Provided data —
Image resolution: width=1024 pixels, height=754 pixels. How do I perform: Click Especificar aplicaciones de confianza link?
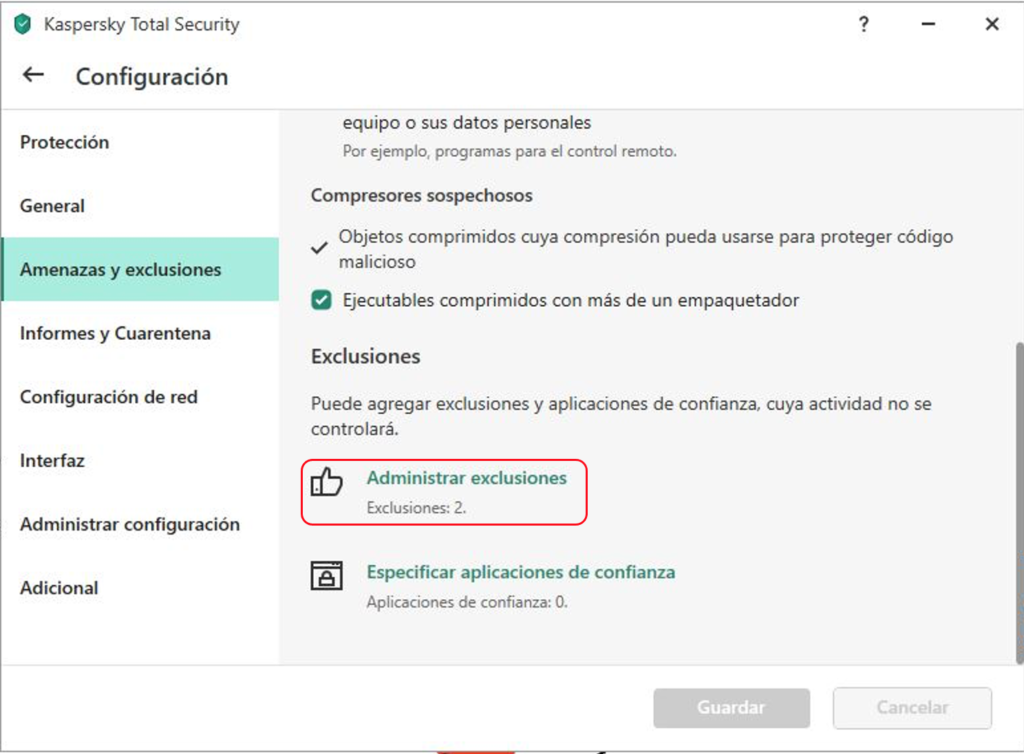[520, 572]
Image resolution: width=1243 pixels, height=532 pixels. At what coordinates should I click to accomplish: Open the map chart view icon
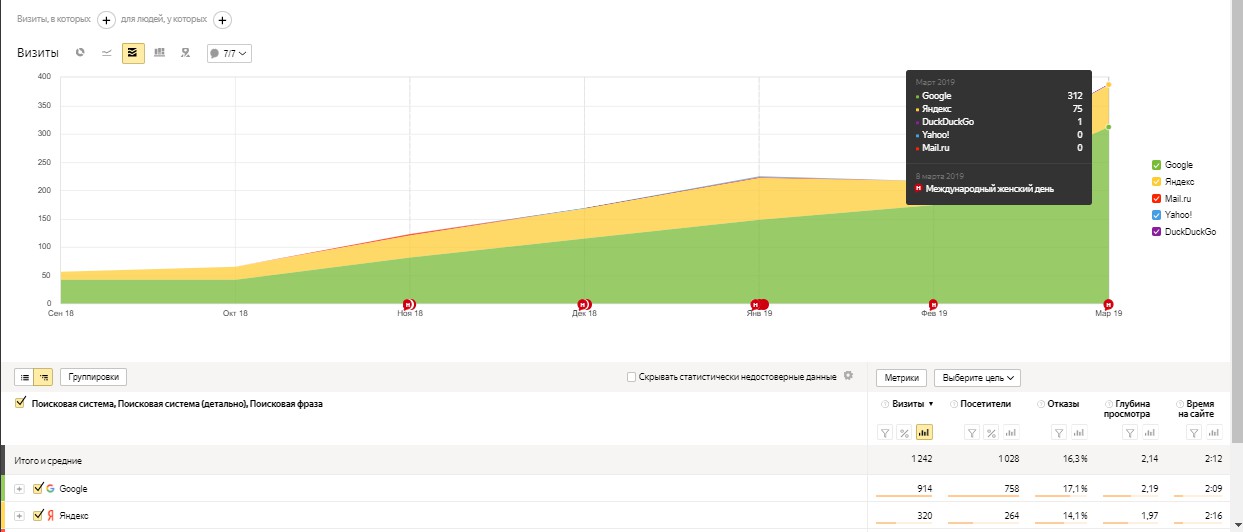pyautogui.click(x=185, y=53)
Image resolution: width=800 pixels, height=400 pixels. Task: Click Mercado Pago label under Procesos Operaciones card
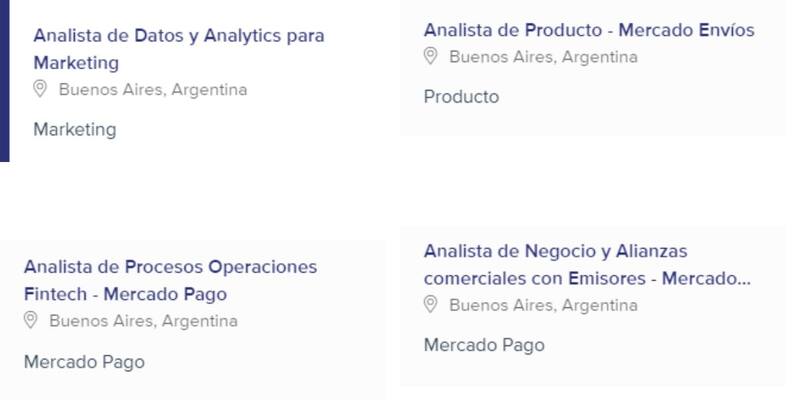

Work item — Leave every picture out and write out exactly the lines from the line with "Image resolution: width=1243" through the last line of the material.

Response to this task —
Image resolution: width=1243 pixels, height=532 pixels. At what coordinates should I click to accomplish: Open the map chart view icon
pyautogui.click(x=185, y=53)
Image resolution: width=800 pixels, height=400 pixels. Task: Click Mercado Pago label under Procesos Operaciones card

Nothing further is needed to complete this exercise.